Keith Somerville

“The BBC’s new flagship wildlife documentary series, Dynasties sets out, according to the BBC’s own description to: ‘ Follow the true stories of five of the world’s most celebrated, yet endangered animals; penguins, chimpanzees, lions, painted wolves and tigers. Each in a heroic struggle against rivals and against the forces of nature, these families fight for their own survival and for the future of their dynasties.’

 

It has already gained media coverage when the crew revealed they intervened to save penguins from being trapped in a snow and ice-filled gully – breaking what used to be a cardinal rule of wildlife filming that you don’t interfere with nature.  This week’s episode – about lions in the Maasai Mara of Kenya – did not show that sort of intervention by the filming team but didn’t entirely stick to the strict idea of true stories, as the script read by David Attenborough was full of embroidery and misleading explanations whose purpose seemed to be to build up jeopardy throughout each episode.  This is a device used now consistently in wildlife documentaries.  One of the producers of Big Cat Diary on the BBC told me that they story-boarded the programmes and, given that it went out at TV soap-opera time in the evening, always ended on a note to jeopardy to a lion, cheetah or leopard cub to get the audience tuning in for the next episode.  This went alongside a massive dose of anthropormorphism, obvious in Dynasties, with lion prides present as human-type families.

 

In last night’s episode, we were told at the beginning that after the departure of the pride males, there were only two adult hunters left in the pride and this was endangering their ability to kill prey, especially after one lioness was injured.
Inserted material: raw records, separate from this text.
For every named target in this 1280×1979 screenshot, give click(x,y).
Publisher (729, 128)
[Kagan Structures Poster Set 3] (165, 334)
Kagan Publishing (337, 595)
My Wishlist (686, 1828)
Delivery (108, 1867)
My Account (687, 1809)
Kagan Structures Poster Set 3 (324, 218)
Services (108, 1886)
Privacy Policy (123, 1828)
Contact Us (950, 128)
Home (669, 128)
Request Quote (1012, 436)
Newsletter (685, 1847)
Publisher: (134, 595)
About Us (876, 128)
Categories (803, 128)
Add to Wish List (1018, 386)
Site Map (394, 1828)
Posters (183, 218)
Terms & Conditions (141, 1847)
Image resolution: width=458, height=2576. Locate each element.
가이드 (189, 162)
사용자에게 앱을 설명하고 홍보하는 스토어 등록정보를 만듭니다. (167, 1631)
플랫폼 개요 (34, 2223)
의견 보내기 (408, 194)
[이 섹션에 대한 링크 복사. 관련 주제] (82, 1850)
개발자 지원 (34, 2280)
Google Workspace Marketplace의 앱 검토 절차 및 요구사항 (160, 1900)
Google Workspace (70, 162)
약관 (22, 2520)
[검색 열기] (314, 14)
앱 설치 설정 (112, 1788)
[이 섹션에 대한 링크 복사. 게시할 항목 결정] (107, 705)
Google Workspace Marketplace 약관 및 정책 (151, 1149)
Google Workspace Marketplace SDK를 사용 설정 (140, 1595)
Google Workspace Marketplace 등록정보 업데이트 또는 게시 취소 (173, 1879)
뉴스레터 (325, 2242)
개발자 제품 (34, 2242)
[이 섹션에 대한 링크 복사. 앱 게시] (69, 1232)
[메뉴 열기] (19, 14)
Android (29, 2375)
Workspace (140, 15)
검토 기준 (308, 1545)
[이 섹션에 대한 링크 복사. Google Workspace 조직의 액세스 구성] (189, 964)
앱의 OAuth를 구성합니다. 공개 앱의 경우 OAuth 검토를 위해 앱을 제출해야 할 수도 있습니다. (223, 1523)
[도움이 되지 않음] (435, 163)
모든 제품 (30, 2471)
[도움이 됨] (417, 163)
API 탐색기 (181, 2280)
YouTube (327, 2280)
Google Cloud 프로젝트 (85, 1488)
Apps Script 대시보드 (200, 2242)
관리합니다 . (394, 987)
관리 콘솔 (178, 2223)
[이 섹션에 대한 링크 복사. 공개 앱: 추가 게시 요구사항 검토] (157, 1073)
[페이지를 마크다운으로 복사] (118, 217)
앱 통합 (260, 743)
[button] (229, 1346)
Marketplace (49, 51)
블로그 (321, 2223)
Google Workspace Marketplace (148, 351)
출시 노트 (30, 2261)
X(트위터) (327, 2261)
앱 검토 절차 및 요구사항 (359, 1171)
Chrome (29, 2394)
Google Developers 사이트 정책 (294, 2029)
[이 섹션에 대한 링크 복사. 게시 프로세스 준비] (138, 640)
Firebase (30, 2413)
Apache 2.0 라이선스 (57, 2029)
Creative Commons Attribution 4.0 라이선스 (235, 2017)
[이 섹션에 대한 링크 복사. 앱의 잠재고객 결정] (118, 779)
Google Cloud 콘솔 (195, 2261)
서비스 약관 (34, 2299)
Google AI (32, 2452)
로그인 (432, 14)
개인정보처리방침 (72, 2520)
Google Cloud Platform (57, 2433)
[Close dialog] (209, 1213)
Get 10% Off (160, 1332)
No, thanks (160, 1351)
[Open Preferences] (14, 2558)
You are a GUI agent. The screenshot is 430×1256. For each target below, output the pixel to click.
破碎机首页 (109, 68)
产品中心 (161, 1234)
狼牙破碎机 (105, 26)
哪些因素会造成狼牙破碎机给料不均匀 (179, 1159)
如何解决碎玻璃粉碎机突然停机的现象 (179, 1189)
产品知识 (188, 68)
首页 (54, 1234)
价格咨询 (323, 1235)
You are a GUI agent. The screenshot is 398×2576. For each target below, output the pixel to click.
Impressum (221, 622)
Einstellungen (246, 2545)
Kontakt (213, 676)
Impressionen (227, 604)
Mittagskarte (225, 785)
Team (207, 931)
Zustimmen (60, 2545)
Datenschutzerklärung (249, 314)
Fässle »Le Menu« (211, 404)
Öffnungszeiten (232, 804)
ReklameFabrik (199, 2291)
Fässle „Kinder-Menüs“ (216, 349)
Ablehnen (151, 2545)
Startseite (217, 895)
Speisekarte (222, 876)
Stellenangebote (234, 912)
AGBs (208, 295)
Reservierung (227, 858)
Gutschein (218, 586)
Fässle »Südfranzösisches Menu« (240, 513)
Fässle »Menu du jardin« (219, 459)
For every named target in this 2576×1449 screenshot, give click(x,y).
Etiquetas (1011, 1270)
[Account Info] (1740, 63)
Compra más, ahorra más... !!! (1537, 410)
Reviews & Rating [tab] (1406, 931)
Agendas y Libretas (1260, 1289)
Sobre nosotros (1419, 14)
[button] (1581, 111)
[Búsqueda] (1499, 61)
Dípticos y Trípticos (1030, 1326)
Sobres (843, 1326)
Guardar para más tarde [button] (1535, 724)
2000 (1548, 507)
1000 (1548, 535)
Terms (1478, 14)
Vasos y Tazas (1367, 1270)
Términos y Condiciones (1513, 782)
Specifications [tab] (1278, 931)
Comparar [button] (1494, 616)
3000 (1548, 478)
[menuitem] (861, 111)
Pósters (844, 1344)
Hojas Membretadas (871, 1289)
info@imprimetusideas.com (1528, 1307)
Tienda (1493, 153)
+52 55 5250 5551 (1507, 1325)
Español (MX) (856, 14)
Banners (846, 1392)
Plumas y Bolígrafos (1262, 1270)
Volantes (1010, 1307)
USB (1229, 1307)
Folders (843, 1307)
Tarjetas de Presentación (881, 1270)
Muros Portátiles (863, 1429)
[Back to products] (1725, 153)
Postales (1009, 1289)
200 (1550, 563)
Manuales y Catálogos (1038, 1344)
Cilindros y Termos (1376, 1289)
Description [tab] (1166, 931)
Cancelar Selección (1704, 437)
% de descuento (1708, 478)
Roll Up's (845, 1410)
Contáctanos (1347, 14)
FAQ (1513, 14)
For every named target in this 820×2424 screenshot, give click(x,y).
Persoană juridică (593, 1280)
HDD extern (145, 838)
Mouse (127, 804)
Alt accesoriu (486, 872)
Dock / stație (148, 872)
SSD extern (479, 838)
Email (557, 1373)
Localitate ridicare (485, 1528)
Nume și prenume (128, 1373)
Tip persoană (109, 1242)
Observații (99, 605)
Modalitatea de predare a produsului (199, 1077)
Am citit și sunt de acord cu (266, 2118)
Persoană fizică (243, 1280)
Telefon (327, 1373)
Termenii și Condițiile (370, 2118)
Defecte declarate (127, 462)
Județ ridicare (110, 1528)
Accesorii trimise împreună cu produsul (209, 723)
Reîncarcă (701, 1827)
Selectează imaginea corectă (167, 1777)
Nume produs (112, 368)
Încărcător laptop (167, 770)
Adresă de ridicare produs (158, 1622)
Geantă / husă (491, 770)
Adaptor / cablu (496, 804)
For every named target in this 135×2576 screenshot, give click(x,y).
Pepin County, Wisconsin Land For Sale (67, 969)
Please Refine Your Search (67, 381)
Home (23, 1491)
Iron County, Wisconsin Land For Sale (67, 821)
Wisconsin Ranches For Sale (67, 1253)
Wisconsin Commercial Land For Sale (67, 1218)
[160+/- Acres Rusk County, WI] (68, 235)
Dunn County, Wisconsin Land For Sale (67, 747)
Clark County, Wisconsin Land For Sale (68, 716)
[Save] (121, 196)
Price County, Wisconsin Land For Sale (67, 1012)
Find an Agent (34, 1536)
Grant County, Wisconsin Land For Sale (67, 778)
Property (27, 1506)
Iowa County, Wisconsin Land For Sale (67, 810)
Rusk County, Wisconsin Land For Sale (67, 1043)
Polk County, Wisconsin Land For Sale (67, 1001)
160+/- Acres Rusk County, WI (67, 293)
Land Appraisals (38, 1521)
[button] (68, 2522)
But then it turns out there are two 3 year old males and a three year old lioness also in the pride.  In most prides, those two males would have been kicked out by the resident males at two years old and be self-sufficient as hunters. It also then becomes clear that the three year old female is perfectly able to assist the older lioness to hunt.

 

The heart-rending section involving the poisoning of the lions, after they killed livestock belonging to Maasai herders illegally grazing in the reserve.   It is undoubtedly an accurate reflection of what happens on a tragically regular basis, but there is no real context given or reference to the wider conservation and land-use problems that threaten lions and pastoralists in Kenya as rich politically well-connected Kenyan business people   and fence off grassland outside the reserve traditionally used by wildlife and Maasai pastoralists alike with only limited.

 

The problem with most wildlife documentaries now is that while they may be beautifully filmed and fascinating to watch they give a narrow or distorted view of issues surrounding wildlife and habitat loss.  The long-term observer of the Mara lions and presenter of Big Cat Diary, Jonathan Scott, wrote in his book Big Cat Man,  that when he was presenting the programme, mention of examination of major conservation issues was forbidden as such weighty and potentially depressing problems would detract from the enterainment value.  The  BBC values of inform, educate and entertain seem to have come down to entertain at all costs even at the price of misinformation.”